Today, Monday (June 23rd) during the Asian trading session, international silver is currently trading above the 36.13 line. It opened today at $36.02/ounce. As of this report, international silver is temporarily at $35.91/ounce, down 0.23%, having touched a high of $36.13/ounce and a low of $35.81/ounce. Currently, the intraday short-term trend for international silver appears bearish.
Key News Express
On the 22nd, Iranian President Ebrahim Raisi, during a phone conversation with French President Emmanuel Macron, clearly stated that the US attack on Iranian nuclear facilities was a blatant act of aggression, and Iran would certainly respond forcefully. He emphasized that for diplomatic negotiations to be truly effective, they must be predicated on strict adherence to commitments by both sides, and certainly not on one party brazenly attacking the other during the negotiation process, wantonly destroying mutual trust.
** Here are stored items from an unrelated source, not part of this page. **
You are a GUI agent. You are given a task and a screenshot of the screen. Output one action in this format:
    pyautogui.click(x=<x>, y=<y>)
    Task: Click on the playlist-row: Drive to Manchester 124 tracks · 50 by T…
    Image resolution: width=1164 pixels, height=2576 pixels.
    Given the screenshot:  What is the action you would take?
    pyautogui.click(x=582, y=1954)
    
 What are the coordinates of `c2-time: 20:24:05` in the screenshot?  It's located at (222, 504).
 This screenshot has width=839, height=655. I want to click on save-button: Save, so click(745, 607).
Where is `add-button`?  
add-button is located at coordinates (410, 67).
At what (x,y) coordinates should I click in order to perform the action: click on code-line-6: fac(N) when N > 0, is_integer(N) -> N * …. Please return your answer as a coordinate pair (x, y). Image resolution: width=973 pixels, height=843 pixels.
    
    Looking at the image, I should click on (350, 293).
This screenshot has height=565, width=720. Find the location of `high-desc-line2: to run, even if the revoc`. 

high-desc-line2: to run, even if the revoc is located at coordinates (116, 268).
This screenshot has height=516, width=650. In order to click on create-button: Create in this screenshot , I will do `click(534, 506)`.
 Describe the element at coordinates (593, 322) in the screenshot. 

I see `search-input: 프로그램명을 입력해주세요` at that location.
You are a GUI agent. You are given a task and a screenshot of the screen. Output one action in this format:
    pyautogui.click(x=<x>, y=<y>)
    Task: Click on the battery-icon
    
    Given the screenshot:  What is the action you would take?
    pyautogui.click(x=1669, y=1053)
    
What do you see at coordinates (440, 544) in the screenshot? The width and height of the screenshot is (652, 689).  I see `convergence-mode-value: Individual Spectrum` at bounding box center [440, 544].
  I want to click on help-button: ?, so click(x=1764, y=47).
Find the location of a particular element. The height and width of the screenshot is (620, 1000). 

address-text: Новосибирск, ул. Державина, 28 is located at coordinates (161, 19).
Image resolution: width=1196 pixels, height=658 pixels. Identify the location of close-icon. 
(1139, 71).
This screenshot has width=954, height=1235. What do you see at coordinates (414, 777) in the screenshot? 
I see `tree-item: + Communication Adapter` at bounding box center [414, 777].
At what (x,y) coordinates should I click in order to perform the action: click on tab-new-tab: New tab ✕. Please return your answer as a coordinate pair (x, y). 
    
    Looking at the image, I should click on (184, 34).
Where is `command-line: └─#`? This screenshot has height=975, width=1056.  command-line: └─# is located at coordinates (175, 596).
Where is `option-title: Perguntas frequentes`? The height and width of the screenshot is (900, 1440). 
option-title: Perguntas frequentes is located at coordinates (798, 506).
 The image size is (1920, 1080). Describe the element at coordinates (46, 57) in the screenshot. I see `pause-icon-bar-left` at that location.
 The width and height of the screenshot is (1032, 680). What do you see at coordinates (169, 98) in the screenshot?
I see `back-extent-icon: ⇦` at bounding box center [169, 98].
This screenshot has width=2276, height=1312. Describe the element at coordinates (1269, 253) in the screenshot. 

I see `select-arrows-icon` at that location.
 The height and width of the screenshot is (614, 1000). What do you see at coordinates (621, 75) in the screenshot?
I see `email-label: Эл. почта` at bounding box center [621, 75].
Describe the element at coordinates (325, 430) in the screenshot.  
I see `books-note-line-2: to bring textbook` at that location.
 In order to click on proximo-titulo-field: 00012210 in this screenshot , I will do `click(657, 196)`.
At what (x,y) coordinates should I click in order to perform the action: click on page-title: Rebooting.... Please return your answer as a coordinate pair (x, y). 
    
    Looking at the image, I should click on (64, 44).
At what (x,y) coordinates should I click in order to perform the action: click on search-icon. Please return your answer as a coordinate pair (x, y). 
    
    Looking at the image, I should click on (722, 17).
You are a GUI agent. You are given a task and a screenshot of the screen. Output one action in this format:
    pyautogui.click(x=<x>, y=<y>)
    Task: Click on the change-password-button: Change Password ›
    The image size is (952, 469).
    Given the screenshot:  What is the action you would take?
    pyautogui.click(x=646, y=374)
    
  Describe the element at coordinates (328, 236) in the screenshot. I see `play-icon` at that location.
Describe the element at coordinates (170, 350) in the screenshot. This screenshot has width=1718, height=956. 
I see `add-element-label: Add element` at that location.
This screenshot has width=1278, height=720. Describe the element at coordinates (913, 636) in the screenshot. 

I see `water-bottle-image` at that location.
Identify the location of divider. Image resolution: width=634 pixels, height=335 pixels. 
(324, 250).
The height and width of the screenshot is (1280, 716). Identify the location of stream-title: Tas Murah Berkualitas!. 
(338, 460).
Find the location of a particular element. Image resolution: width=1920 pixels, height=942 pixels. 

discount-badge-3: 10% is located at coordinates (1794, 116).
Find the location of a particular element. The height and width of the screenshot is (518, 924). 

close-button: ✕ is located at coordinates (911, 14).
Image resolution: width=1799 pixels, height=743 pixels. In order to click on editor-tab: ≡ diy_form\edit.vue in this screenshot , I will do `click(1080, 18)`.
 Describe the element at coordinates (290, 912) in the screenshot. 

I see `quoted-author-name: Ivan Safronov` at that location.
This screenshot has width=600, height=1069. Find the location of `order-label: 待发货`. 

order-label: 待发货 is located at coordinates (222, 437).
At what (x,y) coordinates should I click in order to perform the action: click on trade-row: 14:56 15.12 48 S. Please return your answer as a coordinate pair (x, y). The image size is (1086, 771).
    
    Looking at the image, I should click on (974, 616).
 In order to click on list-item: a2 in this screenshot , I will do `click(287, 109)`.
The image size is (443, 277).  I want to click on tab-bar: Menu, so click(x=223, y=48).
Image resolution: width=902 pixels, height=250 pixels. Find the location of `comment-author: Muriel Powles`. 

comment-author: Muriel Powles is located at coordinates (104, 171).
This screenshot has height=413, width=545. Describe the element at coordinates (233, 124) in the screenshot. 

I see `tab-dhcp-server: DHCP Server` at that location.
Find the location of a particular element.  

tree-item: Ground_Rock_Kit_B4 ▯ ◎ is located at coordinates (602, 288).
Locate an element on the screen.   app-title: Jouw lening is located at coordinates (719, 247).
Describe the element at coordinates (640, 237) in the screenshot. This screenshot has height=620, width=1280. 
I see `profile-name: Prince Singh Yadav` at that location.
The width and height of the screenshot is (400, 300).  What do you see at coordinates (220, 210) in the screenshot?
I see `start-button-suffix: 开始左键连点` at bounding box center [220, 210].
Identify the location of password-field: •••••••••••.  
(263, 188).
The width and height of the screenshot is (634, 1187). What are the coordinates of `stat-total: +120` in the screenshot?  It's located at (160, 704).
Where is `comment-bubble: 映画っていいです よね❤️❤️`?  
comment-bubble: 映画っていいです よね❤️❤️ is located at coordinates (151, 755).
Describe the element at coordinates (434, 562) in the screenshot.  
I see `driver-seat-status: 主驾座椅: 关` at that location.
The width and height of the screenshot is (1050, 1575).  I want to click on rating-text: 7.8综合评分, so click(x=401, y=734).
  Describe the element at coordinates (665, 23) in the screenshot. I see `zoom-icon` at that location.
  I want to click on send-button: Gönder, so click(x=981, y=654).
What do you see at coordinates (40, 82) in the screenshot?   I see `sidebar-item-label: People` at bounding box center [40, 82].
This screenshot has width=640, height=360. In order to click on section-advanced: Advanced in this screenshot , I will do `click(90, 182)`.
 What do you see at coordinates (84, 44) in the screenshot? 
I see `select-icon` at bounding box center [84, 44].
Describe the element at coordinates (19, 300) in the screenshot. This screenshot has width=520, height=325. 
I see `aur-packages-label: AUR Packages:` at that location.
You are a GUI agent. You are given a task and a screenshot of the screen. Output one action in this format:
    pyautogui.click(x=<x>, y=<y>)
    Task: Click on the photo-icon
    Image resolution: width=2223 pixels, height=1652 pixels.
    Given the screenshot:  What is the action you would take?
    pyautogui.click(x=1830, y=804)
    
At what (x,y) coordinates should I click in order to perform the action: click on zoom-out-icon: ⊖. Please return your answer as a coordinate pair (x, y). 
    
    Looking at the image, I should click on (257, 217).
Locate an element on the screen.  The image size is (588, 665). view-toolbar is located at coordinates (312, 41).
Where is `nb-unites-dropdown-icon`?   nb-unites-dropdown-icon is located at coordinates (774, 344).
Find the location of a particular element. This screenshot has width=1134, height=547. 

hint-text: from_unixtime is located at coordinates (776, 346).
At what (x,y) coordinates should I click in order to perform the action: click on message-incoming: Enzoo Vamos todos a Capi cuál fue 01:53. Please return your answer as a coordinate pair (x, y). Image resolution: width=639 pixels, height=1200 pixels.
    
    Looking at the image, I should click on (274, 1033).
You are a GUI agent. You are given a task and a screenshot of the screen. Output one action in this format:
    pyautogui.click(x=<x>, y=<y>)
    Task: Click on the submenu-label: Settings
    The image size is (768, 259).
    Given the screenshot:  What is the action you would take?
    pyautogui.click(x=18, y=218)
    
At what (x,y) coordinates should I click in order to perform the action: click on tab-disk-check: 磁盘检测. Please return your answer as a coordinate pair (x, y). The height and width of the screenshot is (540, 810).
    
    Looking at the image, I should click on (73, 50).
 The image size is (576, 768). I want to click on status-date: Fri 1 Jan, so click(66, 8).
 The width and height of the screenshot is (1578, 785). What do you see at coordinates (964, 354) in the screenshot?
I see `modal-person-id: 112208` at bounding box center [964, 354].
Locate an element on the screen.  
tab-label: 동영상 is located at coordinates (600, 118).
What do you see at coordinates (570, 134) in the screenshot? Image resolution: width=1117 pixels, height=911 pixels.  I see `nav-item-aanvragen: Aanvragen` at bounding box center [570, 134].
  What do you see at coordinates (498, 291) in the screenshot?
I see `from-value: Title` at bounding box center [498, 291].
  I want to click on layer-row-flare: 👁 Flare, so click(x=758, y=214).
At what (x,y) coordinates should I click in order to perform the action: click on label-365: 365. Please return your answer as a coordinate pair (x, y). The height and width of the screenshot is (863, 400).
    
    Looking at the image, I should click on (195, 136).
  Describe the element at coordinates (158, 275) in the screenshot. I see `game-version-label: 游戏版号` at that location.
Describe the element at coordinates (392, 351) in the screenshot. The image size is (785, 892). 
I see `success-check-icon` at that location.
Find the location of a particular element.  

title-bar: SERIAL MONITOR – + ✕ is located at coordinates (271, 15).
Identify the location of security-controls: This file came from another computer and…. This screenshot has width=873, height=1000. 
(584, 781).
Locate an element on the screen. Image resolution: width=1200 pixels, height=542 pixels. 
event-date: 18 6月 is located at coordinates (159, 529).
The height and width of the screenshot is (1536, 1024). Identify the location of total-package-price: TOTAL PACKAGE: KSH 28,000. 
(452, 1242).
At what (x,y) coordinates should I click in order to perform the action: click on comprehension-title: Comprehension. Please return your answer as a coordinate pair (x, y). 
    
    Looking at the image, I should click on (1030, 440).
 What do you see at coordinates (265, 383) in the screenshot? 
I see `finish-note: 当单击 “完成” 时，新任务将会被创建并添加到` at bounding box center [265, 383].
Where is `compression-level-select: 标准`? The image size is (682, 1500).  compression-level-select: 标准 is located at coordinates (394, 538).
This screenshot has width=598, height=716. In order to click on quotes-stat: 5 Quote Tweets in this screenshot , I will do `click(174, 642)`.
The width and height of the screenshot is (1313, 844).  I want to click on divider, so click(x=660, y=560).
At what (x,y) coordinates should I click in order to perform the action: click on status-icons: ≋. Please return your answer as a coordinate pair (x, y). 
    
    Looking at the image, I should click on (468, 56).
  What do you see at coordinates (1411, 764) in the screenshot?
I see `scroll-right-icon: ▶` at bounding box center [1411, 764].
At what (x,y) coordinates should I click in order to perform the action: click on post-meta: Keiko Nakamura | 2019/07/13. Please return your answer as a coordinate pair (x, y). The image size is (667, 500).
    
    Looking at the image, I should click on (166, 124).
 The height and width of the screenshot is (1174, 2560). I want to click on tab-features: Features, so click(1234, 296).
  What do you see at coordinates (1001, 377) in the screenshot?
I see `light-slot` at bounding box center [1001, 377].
Raisi solemnly reiterated that Iran has never actively sought war, nor does it intend to acquire nuclear weapons, as peace and stability are crucial cornerstones for the sustained development of the nation.
Kousari, a member of Iran's Parliament's National Security Committee, stated that the Iranian parliament, after deliberation, has concluded that the Strait of Hormuz should be closed, though the final decision-making power remains with Iran's Supreme National Security Council.
Latest International Silver Market Analysis
Silver's technical outlook is bearish, and unless bulls can effectively reclaim and hold above $36.50, the short-term corrective pattern is unlikely to change.
The Relative Strength Index (RSI) continues to decline after showing a bearish divergence, confirming weakening upward momentum. Simultaneously, the Rate of Change (ROC) has fallen into negative territory, further confirming the lack of bullish momentum and potentially signaling the start of a larger correction.
If silver prices return above the channel and break above $36.50, bullish expectations could be reignited, with the next resistance area located at $37.00-$37.30. Downside risk: If it loses the 100-period moving average and $35.50 support, it could accelerate its slide towards $35.00, with deeper support seen at $34.50.